#### [Required work]
Look below for the line with "The width and height of the screenshot is (1268, 714).", then repeat it and all lines after it, exactly, minus any pictures.

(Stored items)
++++++++++++++++++++

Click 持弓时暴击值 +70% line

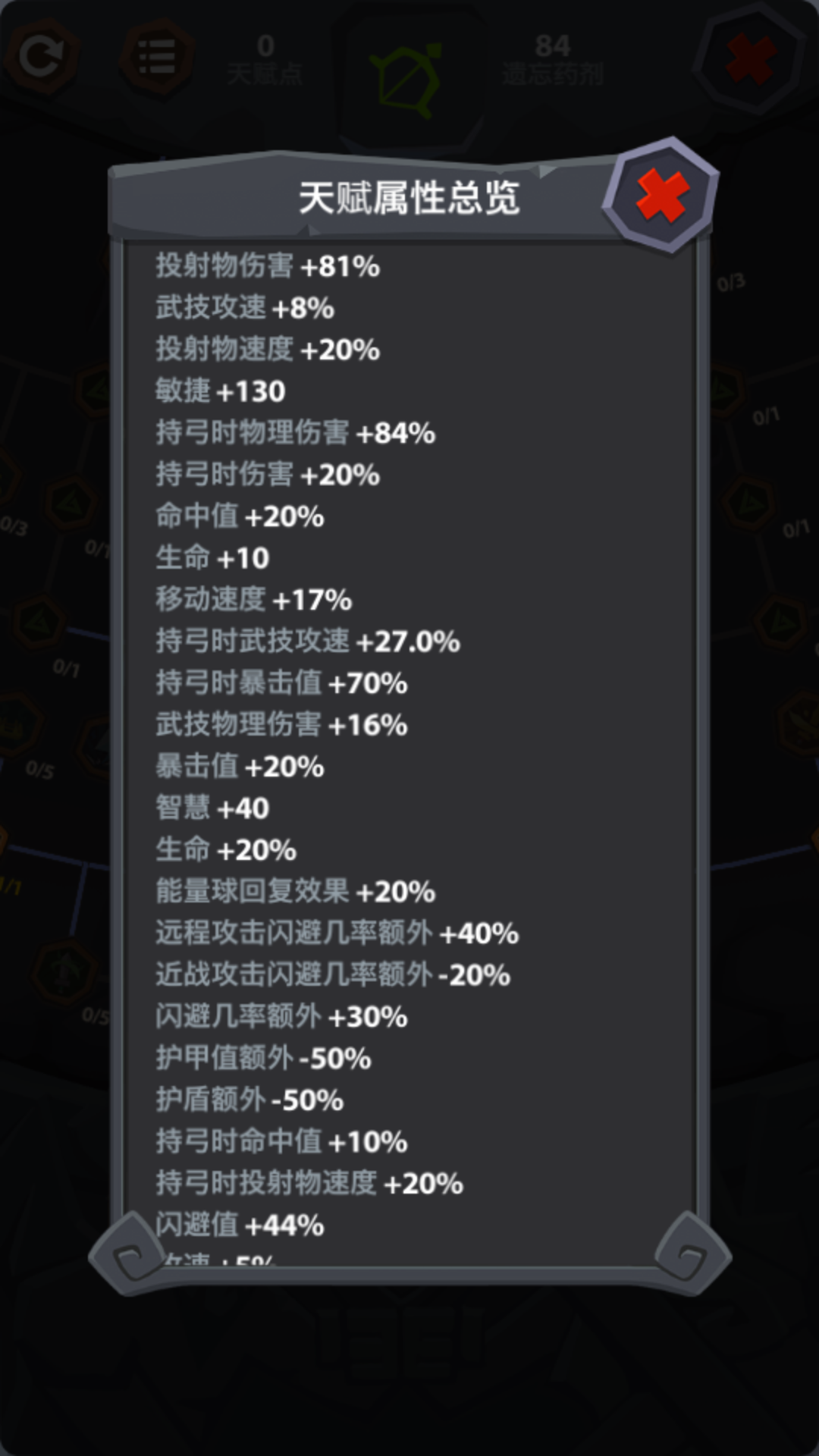[281, 683]
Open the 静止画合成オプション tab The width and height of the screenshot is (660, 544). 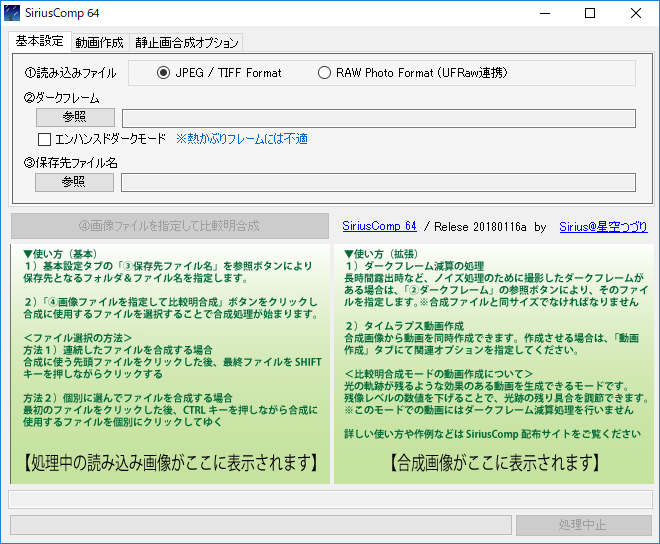(186, 43)
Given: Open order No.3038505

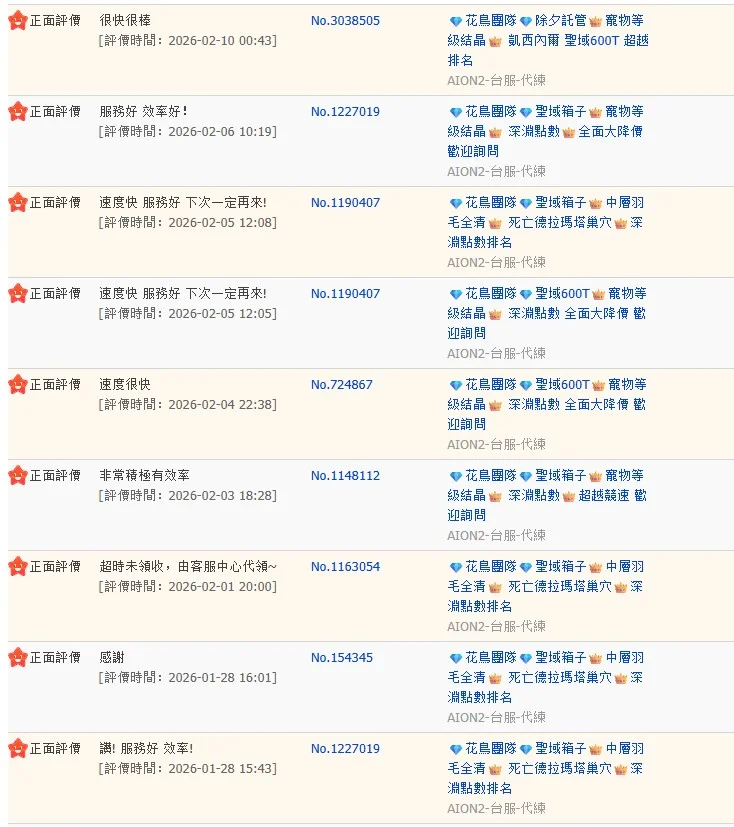Looking at the screenshot, I should (x=345, y=20).
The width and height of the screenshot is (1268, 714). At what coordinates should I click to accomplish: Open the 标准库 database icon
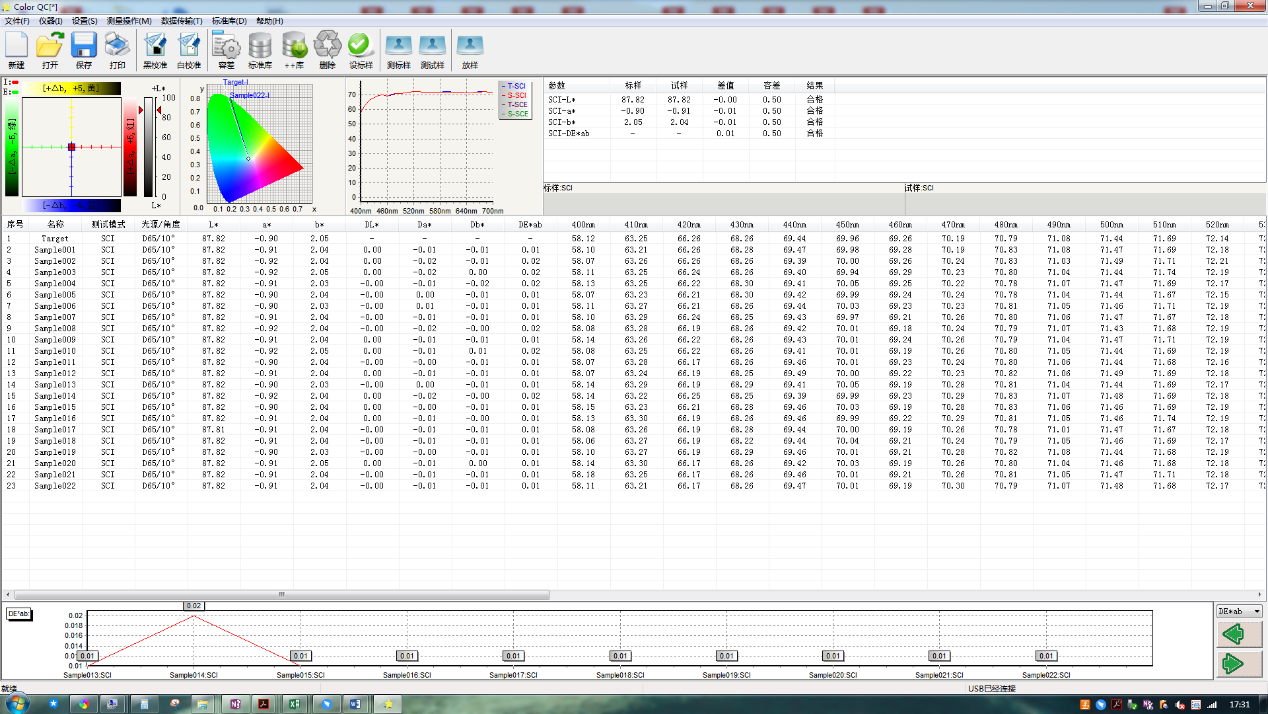tap(259, 45)
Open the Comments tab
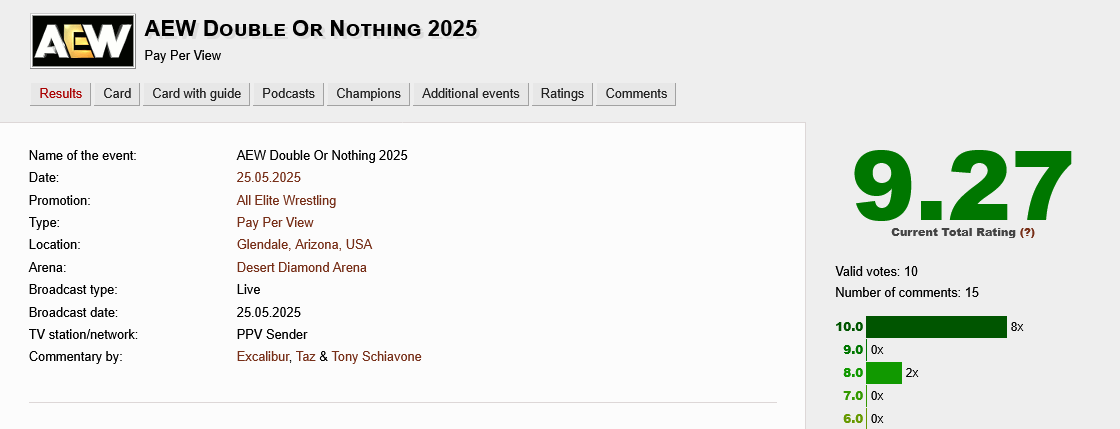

++++++++++++++++++++

#### [Result of the exercise]
The width and height of the screenshot is (1268, 714). At what coordinates should I click to accomplish: Open the 标准库 database icon
tap(259, 45)
Open the Comments tab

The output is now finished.